— START PAGE —
Benchmark Elecs., Inc. v. J.M. Huber Corp., 343 F.3d 719, 724 (5th Cir. 2003) (internal quotations and citations omitted).

Here, Plaintiff contends that BANA made false statements of material fact by failing to respond to her request to examine the original "wet ink" note and through "its written statements as to alleged ownership of the Plaintiff's deed of trust, note, and legal entitlement to demand monies from Plaintiff." (Pl.'s Am. Compl. at 7.) Further, Plaintiff contends that BANA "knew that the note had been paid in full and was not in default." (Pl.'s Am. Compl. at 7.) Finally, she contends that Ocwen and HSBC acted in concert with BANA "in order to defraud the Plaintiff and to steal Plaintiff's home." (Pl.'s Am. Compl. at 8.) However, even after having multiple opportunities to amend her complaint and to respond to Defendants' motion, Plaintiff has simply failed to explain the "who, what, when, [or] where" relating to her misrepresentation claim. See Benchmark Elec, Inc., 343 F.3d at 724 (internal quotations and citations omitted). Further, the Fifth Circuit has expressly rejected Plaintiff's "show me the note theory," explaining that mortgage servicers may validly assign a mortgage or initiate a non-judicial foreclosure without producing the original, signed note. Martins, 722 F.3d 249 at 253-54. Likewise, even if Defendants failed to provide Plaintiff with a "full, complete, and truthful disclosure of [their] underlying, undisclosed intentions," (Pl.'s Am. Compl. at 8), Plaintiff has failed to assert or show that Defendants were under a duty to disclose. Dorsey v. Portfolio Equities, Inc., 540 F.3d 333, 341 (5th Cir. 2008); see also White v. BAC Home Loans Servicing, LP, No. 3:09-CV-2484-G, 2010 WL 4352711, at *4 (N.D. Tex. Nov. 2, 2010) (granting defendant's Rule 12(b)(6) motion because plaintiff failed to identify any specific material fact that the defendant had a duty to, but did not, disclose and because plaintiff failed to "plead any facts tending to show that he justifiably relied . . . on any misrepresentation"). Finally, as explained in the sections discussing Plaintiff's conspiracy and breach of contract claims, Plaintiff has failed to show that Defendants committed any legally wrongful act while servicing the loan, considering Plaintiff's loan modification requests, or pursuing foreclosure after Plaintiff's default. Tex. Prop. Code §§ 51.001, 51.0025; Tex. Bus. & Com. Code § 26(b). Therefore, the Court recommends that Defendants' Motion for Summary Judgment on Plaintiff's cause of action for misrepresentation be GRANTED.

Under Texas law, a duty to disclose may arise in four circumstances:

(1) when there is a fiduciary relationship; (2) when one voluntarily discloses information, the whole truth must be disclosed; (3) when one makes a representation, new information must be disclosed when the new information makes the earlier misrepresentation misleading or untrue; and (4) when one makes a partial disclosure and conveys a false impression.
— END PAGE —
— START DATA SECTION —
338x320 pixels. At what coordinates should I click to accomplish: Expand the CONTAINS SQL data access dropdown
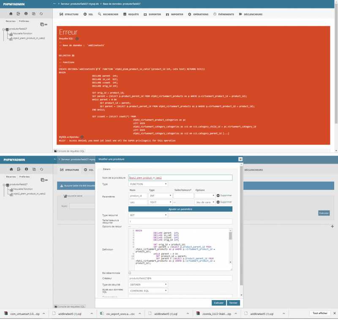point(148,290)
— END DATA SECTION —
> TASK BRIEF
In the court opinion excerpt above, which theory of the Plaintiff's has the Fifth Circuit expressly rejected?

> SOLUTION
The "show me the note theory."